Fig. 5: Analysis of LFS and OS among CSF3R SNPs.
figure 5

A Cumulative analysis of LFS among the three groups. B Cumulative analysis of OS among the three groups.

Discussion

In this paper, we would like to emphasize the following: (i) the CSF3R polymorphism rs2275472 in donors with the T/C genotype has a negative impact on the risk for TRM and LFS of patients post allo-HSCT; however, the rs3917980G/G or A/G genotype is considered a protective factor for LFS, and (ii) low platelet recovery identifies patients at greater risk for a poor prognosis.

The first observation that the two different SNPs of CSF3R in healthy donors have opposite effects on the clinical outcomes of recipients after allo-HSCT, which is perhaps not well documented in published studies. Previous studies have shown that CSF3R polymorphisms caused by mutation or alternative splicing lead to increased or decreased signaling cascades in response to G-CSF, leading to abnormal clinical outcomes [9]. CSF3R is widely distributed in hematopoietic cells, therefore, we hypothesize that as the donors’ hematopoietic stem cells gradually chimerize in recipients, different SNPs are likely to mediate signal cascades, eventually leading to diverse clinical outcomes post allo-HSCT. Our further subgroup analysis results suggest that patients receiving grafts from healthy donors with the rs3917980 genotype have higher LFS rates than those receiving grafts from donors with the rs227542 genotype, suggesting that CSF3R site screening in healthy donors may be used as an indicator to predict the outcome of patients. However, more research is needed. No one has discussed the potential effects of these two SNPs on clinical outcomes so far. Regarding why the CSF3R SNP site in the intron region can affect the prognosis of transplantation, we speculated that this effect may be caused by the intron region affecting mRNA expression by changing the transcription efficiency, splicing or maturation of mRNA [12]. Our next step may focus on verifying whether SNP site can affect the transcription and protein expression of the CSF3R gene by interfering with the intron or exon zone.

The second result of our study was that multivariate analysis showed that poor platelet recovery was a negative predictor of transplant-related mortality, leukemia-free survival and overall survival.
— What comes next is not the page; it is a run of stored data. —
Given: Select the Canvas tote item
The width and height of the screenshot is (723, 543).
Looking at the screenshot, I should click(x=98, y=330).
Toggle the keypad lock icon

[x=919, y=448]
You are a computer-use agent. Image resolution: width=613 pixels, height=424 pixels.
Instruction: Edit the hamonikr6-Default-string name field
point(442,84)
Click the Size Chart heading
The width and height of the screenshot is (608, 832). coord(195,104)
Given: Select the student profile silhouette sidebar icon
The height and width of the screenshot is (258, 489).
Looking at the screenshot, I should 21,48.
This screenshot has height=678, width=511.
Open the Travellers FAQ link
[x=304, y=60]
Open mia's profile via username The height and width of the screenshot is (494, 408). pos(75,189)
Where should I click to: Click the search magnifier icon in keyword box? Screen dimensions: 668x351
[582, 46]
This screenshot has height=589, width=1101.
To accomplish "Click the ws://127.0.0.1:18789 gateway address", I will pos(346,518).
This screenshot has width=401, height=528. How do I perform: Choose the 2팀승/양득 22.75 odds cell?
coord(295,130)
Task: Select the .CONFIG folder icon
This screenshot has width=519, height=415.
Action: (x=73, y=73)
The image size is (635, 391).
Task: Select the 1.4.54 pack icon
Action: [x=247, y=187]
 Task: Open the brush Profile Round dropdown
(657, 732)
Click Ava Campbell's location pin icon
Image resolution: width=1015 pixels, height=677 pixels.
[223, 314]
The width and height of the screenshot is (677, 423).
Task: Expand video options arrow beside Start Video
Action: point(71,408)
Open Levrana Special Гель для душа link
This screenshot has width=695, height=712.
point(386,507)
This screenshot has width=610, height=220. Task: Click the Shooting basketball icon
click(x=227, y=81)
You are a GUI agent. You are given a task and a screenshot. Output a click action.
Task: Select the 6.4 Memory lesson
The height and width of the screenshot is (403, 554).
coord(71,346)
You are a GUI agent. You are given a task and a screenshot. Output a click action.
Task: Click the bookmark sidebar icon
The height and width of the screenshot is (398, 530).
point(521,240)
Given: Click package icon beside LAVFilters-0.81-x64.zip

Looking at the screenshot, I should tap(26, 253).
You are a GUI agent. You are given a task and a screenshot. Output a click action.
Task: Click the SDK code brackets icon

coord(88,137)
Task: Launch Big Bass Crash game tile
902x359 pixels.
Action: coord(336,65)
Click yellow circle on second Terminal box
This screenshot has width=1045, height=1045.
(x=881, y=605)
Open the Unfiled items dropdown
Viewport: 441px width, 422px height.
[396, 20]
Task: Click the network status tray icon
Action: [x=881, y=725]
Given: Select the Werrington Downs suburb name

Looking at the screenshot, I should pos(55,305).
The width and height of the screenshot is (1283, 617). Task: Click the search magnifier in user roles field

This has been elucidated in various reports [13,14,15]. The reason for the above results may be that poor platelet implantation is related to the occurrence and development of acute and chronic GVHD, which leads to high TRM, low OS rates and better LFS [16]. A previous study elucidated that CSF3R mutations in AML patients were associated with significantly lower platelet counts [17]. In this study, we found no association between platelet implantation and SNPs of CSF3R, and further studies are still needed to explore the clinical characteristics of patients receiving grafts from healthy donors with different CSF3R SNPs due to the relatively small number of participants included in this study.

G-CSF is an important regulator cytokine for the development and function of neutrophils, and most studies have previously proven that mutations of CSF3R lead to increased or decreased numbers of neutrophils because of disorder of the CSF3R signaling cascade [18]. However, regarding the correlation of CSF3R SNPs with granulocytes, no reports have been found. In this study, we found no association between CSF3R SNPs and neutrophil recovery. Further large prospective studies are needed.

In summary, we have reported that two CSF3R polymorphisms in healthy donors predicted completely opposite results in recipients, indicating that a comprehensive assessment of donor CSF3R may be valuable in patients receiving allo-HSCT. Obviously, these data must be validated in larger patient cohorts, and the pathophysiological functionality of these polymorphisms should be further elucidated in mechanistic in vivo and in vitro models.